> **Directive**
Pull out every line in the records below that contains the word "Open", matching its capitalization.

── Task material

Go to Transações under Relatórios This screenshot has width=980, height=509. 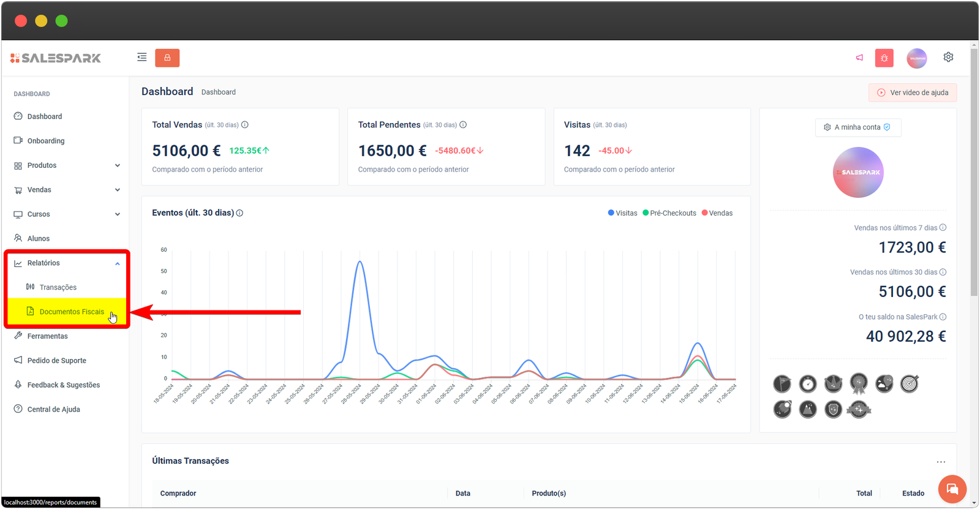tap(58, 287)
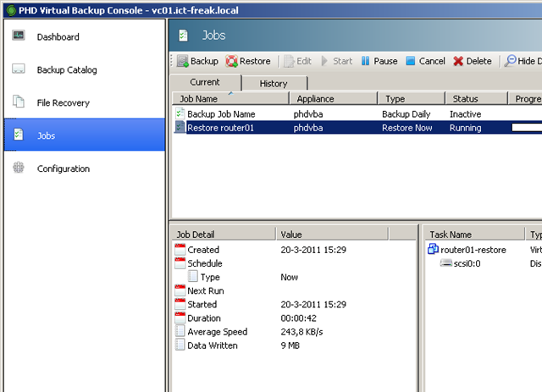Click the restore job progress bar
The height and width of the screenshot is (392, 542).
point(525,128)
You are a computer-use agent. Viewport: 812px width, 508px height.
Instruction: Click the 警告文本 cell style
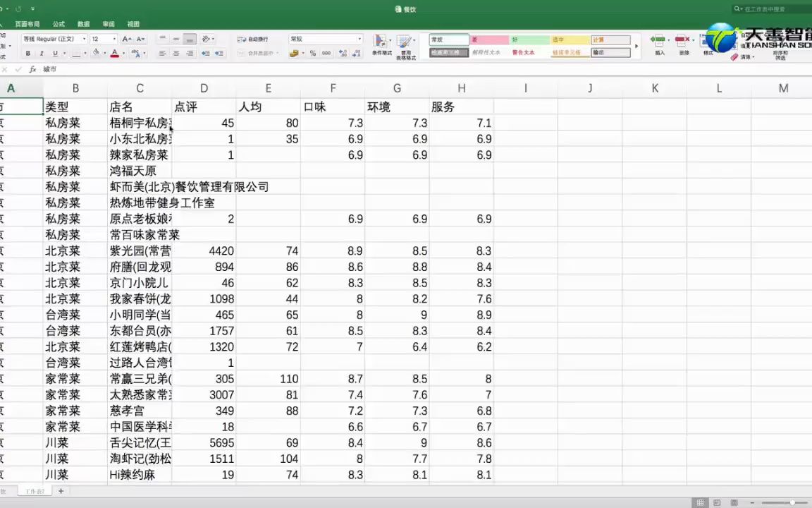(x=523, y=52)
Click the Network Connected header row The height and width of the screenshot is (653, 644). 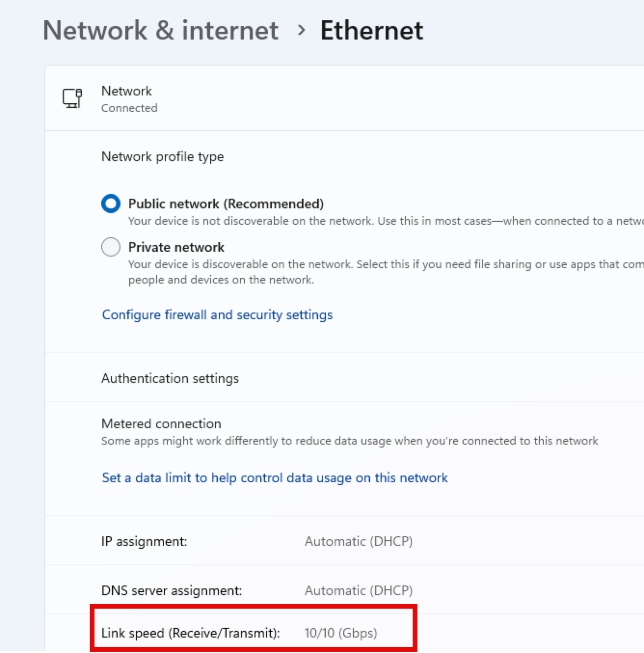pyautogui.click(x=129, y=98)
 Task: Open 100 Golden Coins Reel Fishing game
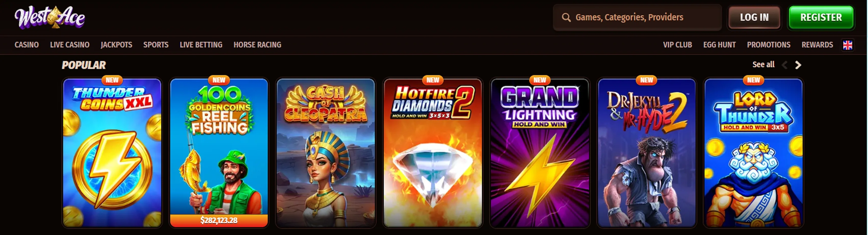[219, 153]
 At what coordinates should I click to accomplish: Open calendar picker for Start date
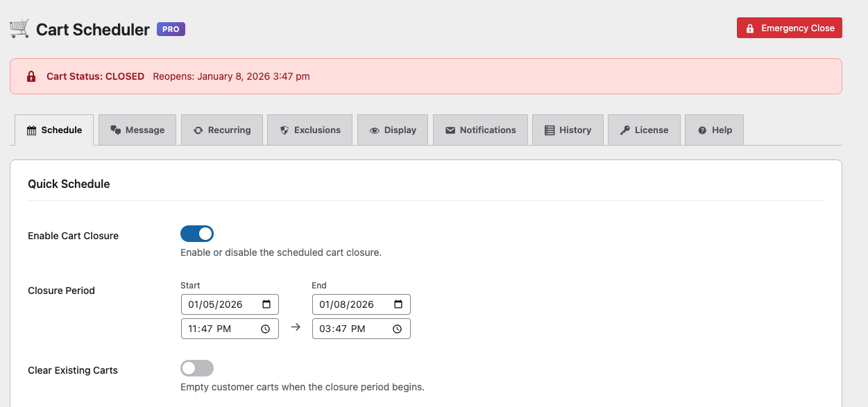(266, 304)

────

> **Output below**
 Task: Open 100 Golden Coins Reel Fishing game
 At what coordinates should I click to accomplish: Open calendar picker for Start date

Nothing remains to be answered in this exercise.